Conheci o poeta na minha infância e dele falo na
minha crónica ”Memórias do Espírito Santo”, datada de 2010: “No nº 2 – 2º
morava o poeta Sebastião da Gama, natural de Azeitão e que viera para Estremoz
em 1950, como professor efectivo da Escola Industrial e Comercial de Estremoz e
que estabeleceu uma forte ligação afectiva com a nossa cidade, patente nos seus
Poemas e no seu Diário.
Sebastião da Gama sofria de tuberculose renal,
diagnosticada muito cedo e tinha consciência que ia ter uma morte prematura,
por isso amou a vida e a natureza intensamente, o que se reflectiu nos seus
escritos.
A 5 de Fevereiro de 1952 deixaria para sempre o
Largo do Espírito Santo, 2 – 2.º, rumo ao Hospital de S. Luís dos Franceses, em
Lisboa, onde viria a falecer após 2 dias de intensa agonia. Lembro-me desse
fatídico dia 5 de Fevereiro de 1952, como se fosse hoje. Lembro-me de ele, meu
vizinho, partir para uma viagem sem regresso.

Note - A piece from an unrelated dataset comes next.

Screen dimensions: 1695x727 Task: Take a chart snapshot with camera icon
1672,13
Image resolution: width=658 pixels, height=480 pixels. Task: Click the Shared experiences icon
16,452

Eu, hoje com 63 anos, um metro e noventa de altura
e mais de cem quilos de peso, era um puto que usava bibe e andava numa Mestra,
a Menina Teresinha, percursora das actuais Educadoras de Infância e que dava
Escola no nº 1, nos baixos da Casa de Sebastião da Gama. Eu, que na época tinha
veleidades ciclistas, andava de triciclo no passeio em frente da Casa de
Sebastião da Gama, que me conhecia muitíssimo bem e que por vezes me fazia uma
festa na cabeça, como se faz aos miúdos, sem maldade alguma.

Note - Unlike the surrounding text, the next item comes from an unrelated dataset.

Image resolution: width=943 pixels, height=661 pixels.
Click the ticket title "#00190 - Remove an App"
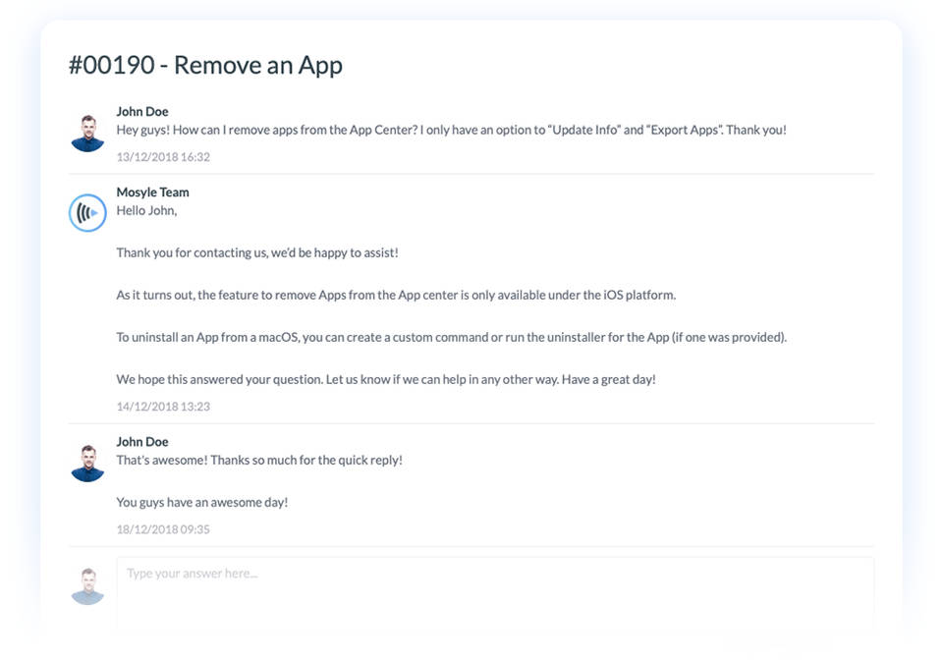tap(205, 66)
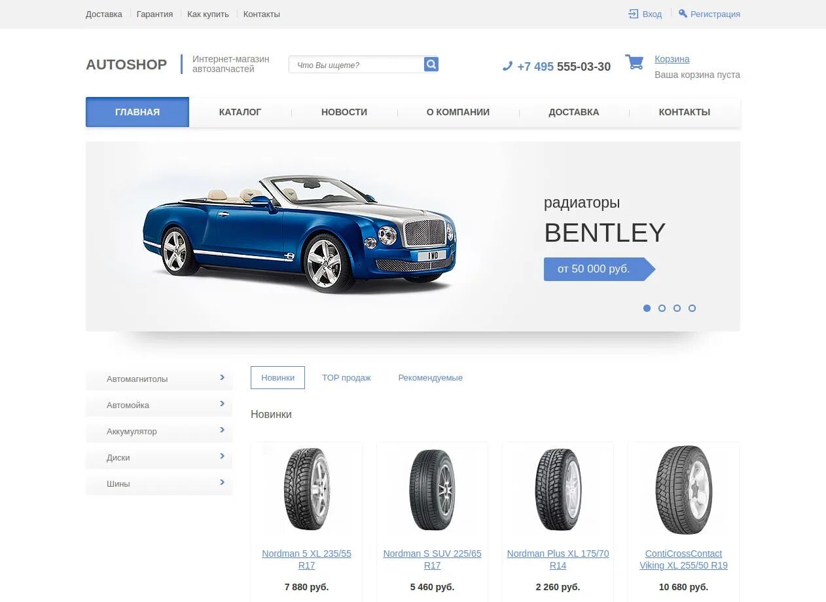
Task: Click the Nordman Plus XL tire picture
Action: point(558,489)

Ainda guardo um desdobrável impresso a sépia com a
sua foto e uma cabeça de Cristo crucificado, com poemas seus, que após a sua
morte, foi oferecido aos amigos e aos vizinhos, em Sua Memória.
Hoje, estou aqui a falar dele e do Largo que ele
tanto amava. Cinquenta e sete anos depois, é uma modesta, mas sentida evocação
do puto ciclista que impunemente andava de triciclo frente à sua casa. E que ao
contrário do que Veloso ouviu de Camões no Canto V dos Lusíadas, jura que nunca
ouviu do Poeta o comentário. "Ouve lá, Hernâni amigo, este passeio é
melhor de descer que de subir!".”
Presentemente já não ando de triciclo, mas sou um
homem de caminhadas ou se preferirem um caminheiro da esperança, que se revê no
profundo humanismo da obra que nos legou Sebastião da Gama. Daí que a terminar,
cite o seu poema “O sonho”, incluído na obra póstuma ”Pelo Sonho é que Vamos”: “Pelo
sonho é que vamos, / comovidos e mudos. / Chegamos? Não chegamos? / Haja ou não
haja frutos, / pelo sonho é que vamos. // Basta a fé no que temos. / Basta a
esperança naquilo / que talvez não teremos. / Basta que a alma demos, / com a
mesma alegria, / ao que desconhecemos / e ao que é do dia a dia. // Chegamos?
Não chegamos? // – Partimos. Vamos. Somos.”